BEGIN
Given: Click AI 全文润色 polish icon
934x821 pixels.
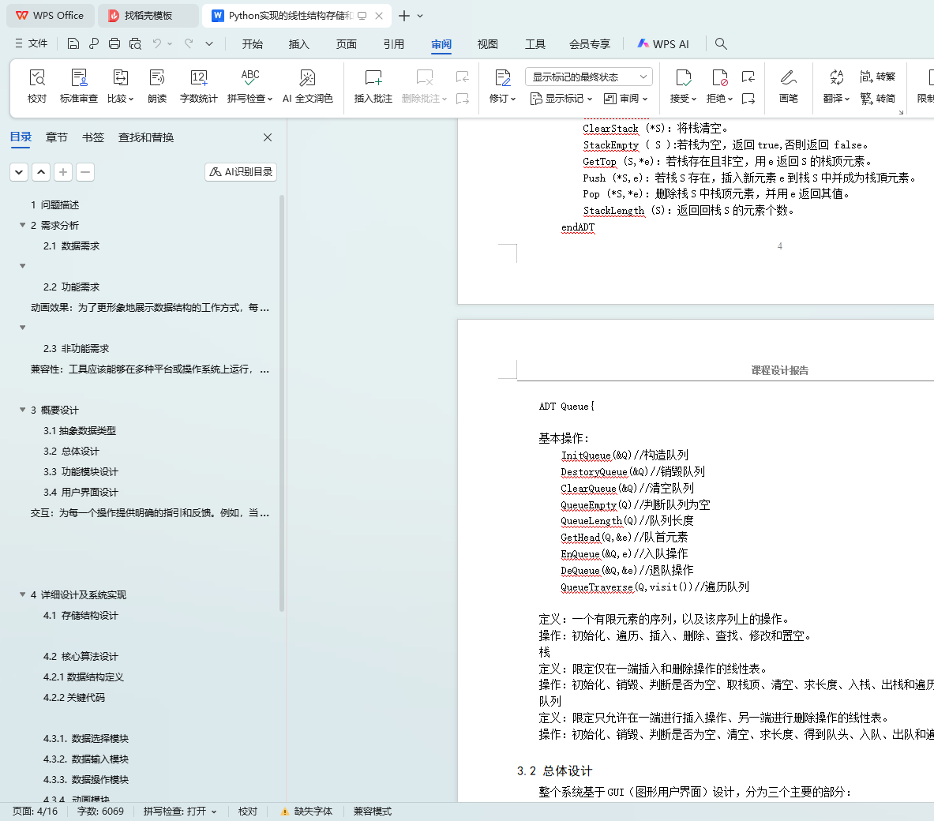Looking at the screenshot, I should tap(307, 77).
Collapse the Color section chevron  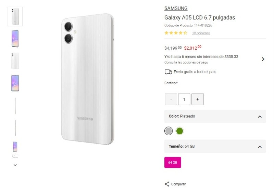coord(260,117)
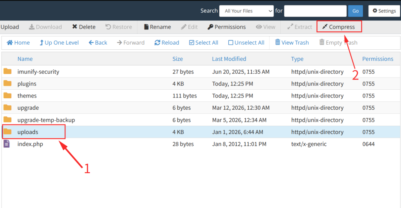Click Rename file toolbar button

pyautogui.click(x=157, y=27)
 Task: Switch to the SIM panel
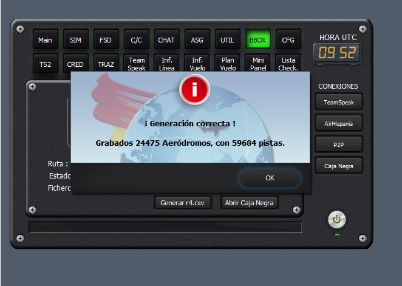click(75, 40)
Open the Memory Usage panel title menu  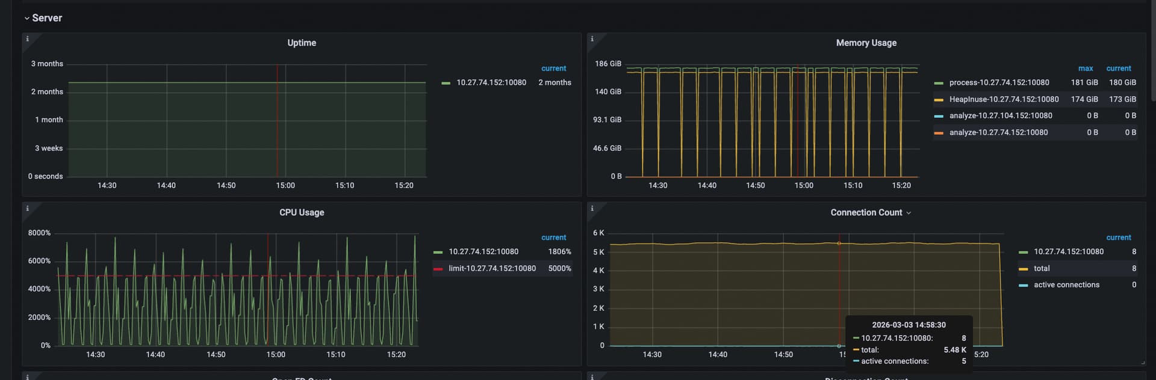pyautogui.click(x=866, y=43)
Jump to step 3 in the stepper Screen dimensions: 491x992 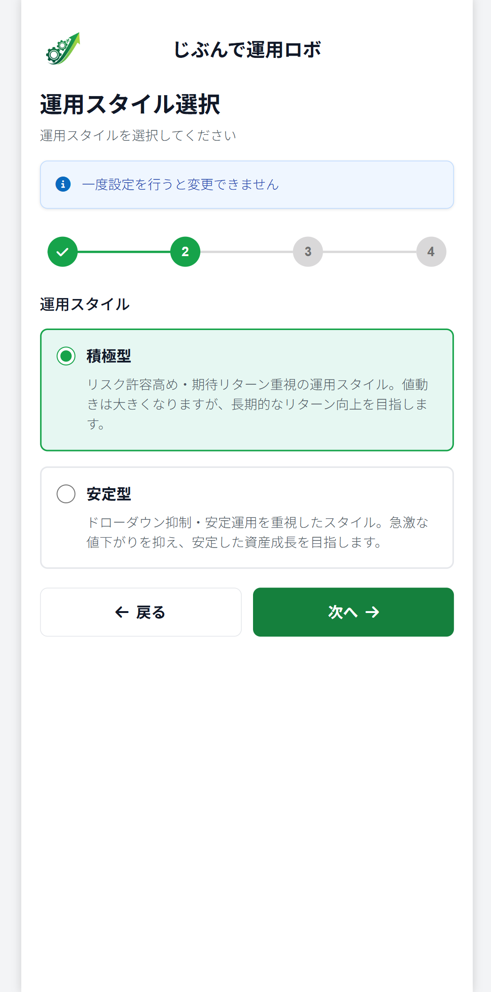tap(308, 252)
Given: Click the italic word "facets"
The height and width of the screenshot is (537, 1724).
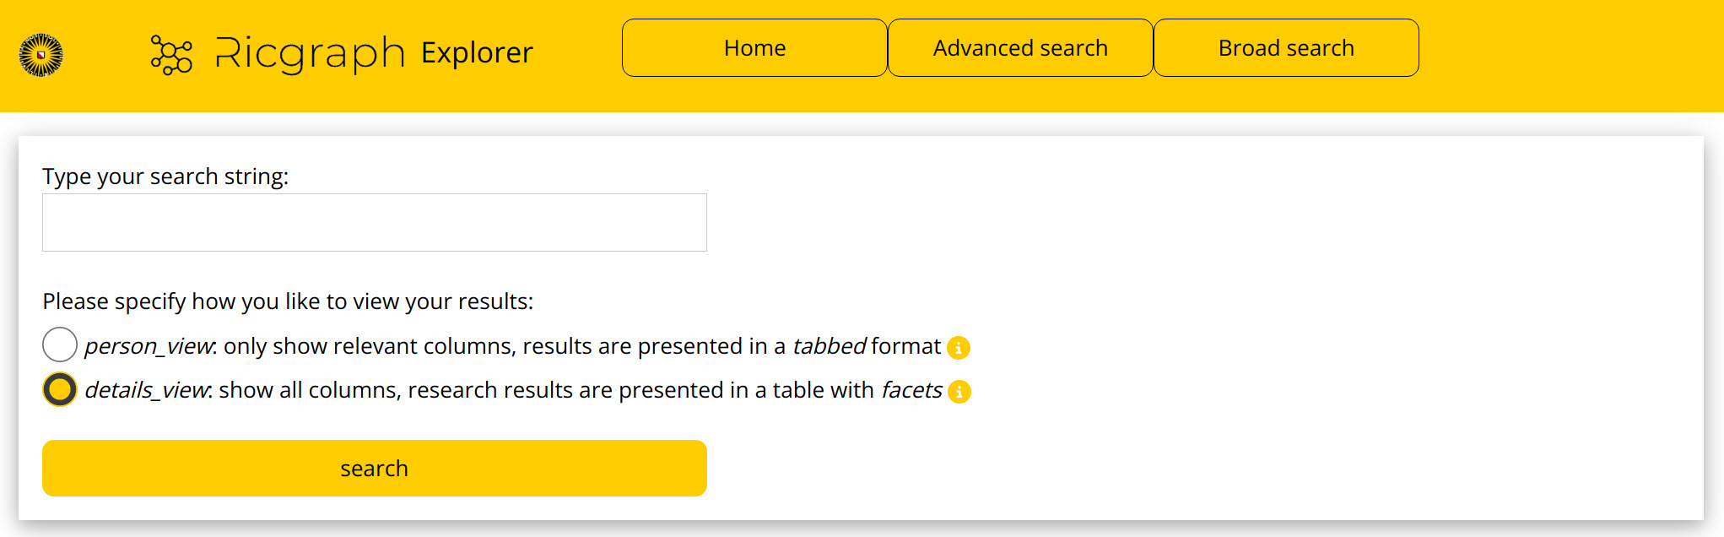Looking at the screenshot, I should click(x=911, y=390).
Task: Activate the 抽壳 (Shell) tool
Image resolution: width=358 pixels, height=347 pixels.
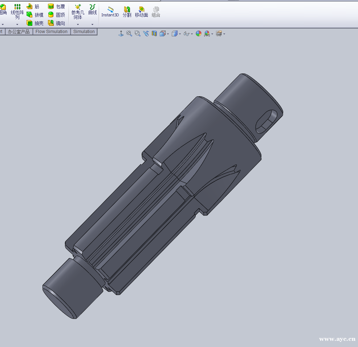Action: 35,23
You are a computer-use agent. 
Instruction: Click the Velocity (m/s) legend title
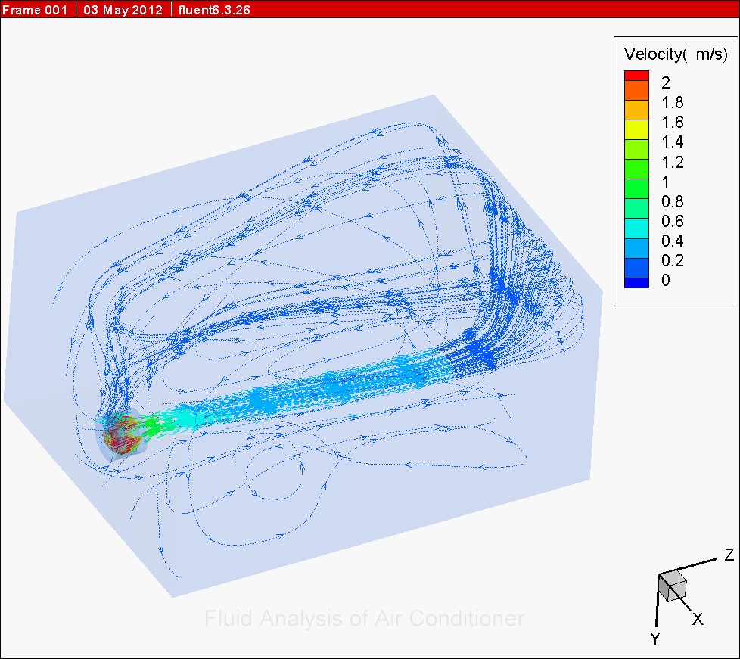tap(676, 54)
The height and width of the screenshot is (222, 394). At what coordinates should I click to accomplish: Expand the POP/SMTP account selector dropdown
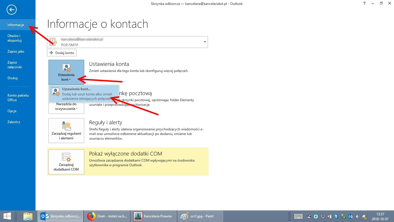coord(205,42)
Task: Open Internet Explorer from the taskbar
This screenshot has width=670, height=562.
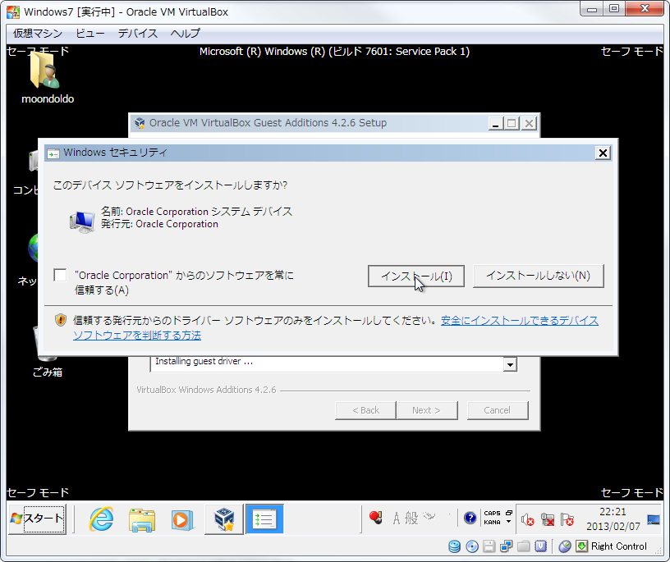Action: [x=101, y=519]
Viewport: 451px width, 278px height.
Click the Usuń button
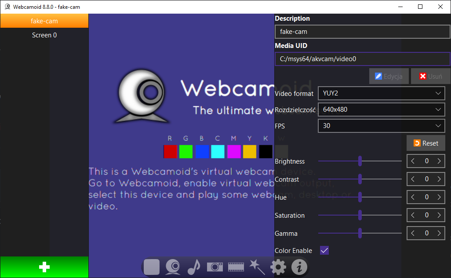[x=430, y=76]
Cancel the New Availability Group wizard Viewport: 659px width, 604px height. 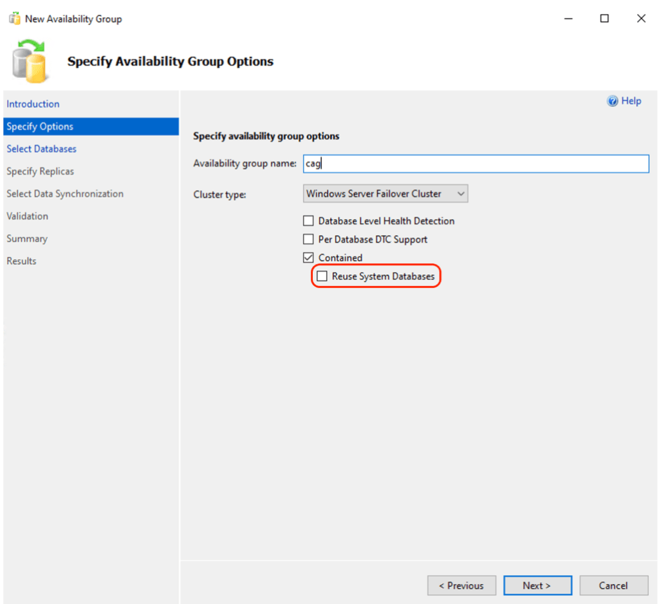click(x=613, y=585)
END
## [What you are asked to do]
Match on "Given" and copy out every line of the entries that contains it.

## [Answer]
Given: Click AI 全文润色 polish icon
Given: Click the italic word "facets"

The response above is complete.